Eur Radiol (2014) 24:2719–2728 DOI 10.1007/s00330-014-3329-0

ONCOLOGY

Toward clinically usable CAD for lung cancer screening with computed tomography Matthew S. Brown & Pechin Lo & Jonathan G. Goldin & Eran Barnoy & Grace Hyun J. Kim & Michael F. McNitt-Gray & Denise R. Aberle

Received: 14 January 2014 / Revised: 22 April 2014 / Accepted: 8 July 2014 / Published online: 24 July 2014 # European Society of Radiology 2014

Abstract Objectives The purpose of this study was to define clinically appropriate, computer-aided lung nodule detection (CAD) requirements and protocols based on recent screening trials. In the following paper, we describe a CAD evaluation methodology based on a publically available, annotated computed tomography (CT) image data set, and demonstrate the evaluation of a new CAD system with the functionality and performance required for adoption in clinical practice. Methods A new automated lung nodule detection and measurement system was developed that incorporates intensity thresholding, a Euclidean Distance Transformation, and segmentation based on watersheds. System performance was evaluated against the Lung Imaging Database Consortium (LIDC) CT reference data set. Results The test set comprised thin-section CTscans from 108 LIDC subjects. The median (±IQR) sensitivity per subject was 100 (±37.5) for nodules≥4 mm and 100 (±8.33) for nodules≥ 8 mm. The corresponding false positive rates were 0 (±2.0) and 0 (±1.0), respectively. The concordance correlation coefficient between the CAD nodule diameter and the LIDC reference was 0.91, and for volume it was 0.90. Conclusions The new CAD system shows high nodule sensitivity with a low false positive rate. Automated volume measurements have strong agreement with the reference standard.
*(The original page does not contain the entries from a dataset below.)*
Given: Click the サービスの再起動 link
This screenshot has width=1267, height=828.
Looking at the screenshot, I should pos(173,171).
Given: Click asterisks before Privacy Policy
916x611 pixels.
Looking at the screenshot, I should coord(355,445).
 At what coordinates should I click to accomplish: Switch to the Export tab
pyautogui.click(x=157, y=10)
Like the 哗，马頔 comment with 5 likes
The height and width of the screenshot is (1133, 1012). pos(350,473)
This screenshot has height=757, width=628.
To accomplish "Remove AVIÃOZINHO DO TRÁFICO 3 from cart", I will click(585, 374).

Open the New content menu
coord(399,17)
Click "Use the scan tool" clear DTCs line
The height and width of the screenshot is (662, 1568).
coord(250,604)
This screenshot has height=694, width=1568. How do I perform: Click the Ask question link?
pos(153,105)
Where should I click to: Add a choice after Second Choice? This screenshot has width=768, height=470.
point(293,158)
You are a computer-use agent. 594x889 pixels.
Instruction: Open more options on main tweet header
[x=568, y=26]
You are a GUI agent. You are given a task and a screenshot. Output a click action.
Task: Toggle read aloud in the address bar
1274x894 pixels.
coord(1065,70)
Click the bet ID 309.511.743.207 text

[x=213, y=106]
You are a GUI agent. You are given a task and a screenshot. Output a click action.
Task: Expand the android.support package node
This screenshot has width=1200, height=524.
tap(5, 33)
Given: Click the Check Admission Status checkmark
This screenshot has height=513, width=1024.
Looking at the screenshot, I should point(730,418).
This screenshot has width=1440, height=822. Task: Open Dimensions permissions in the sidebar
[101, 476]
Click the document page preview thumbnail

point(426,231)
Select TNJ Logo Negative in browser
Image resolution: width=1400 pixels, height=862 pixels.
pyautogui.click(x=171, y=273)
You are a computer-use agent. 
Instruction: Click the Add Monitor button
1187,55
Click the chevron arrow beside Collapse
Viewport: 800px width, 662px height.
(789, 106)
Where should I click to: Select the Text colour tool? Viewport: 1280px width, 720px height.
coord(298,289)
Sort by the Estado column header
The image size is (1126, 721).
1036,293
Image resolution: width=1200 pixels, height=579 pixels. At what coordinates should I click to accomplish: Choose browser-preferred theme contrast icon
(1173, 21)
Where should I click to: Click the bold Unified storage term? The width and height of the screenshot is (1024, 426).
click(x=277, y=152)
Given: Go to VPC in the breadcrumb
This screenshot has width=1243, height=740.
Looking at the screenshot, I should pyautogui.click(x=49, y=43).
Thus, it provides comprehensive, clinically-usable lung nodule detection and assessment functionality.

M. S. Brown (*) : P. Lo : J. G. Goldin : E. Barnoy : G. H. J. Kim : M. F. McNitt-Gray : D. R. Aberle Center for Computer Vision and Imaging Biomarkers, Department of Radiological Sciences, David Geffen School of Medicine at UCLA, 924 Westwood Blvd., Suite 615, Los Angeles, CA 90024, USA e-mail: [email protected]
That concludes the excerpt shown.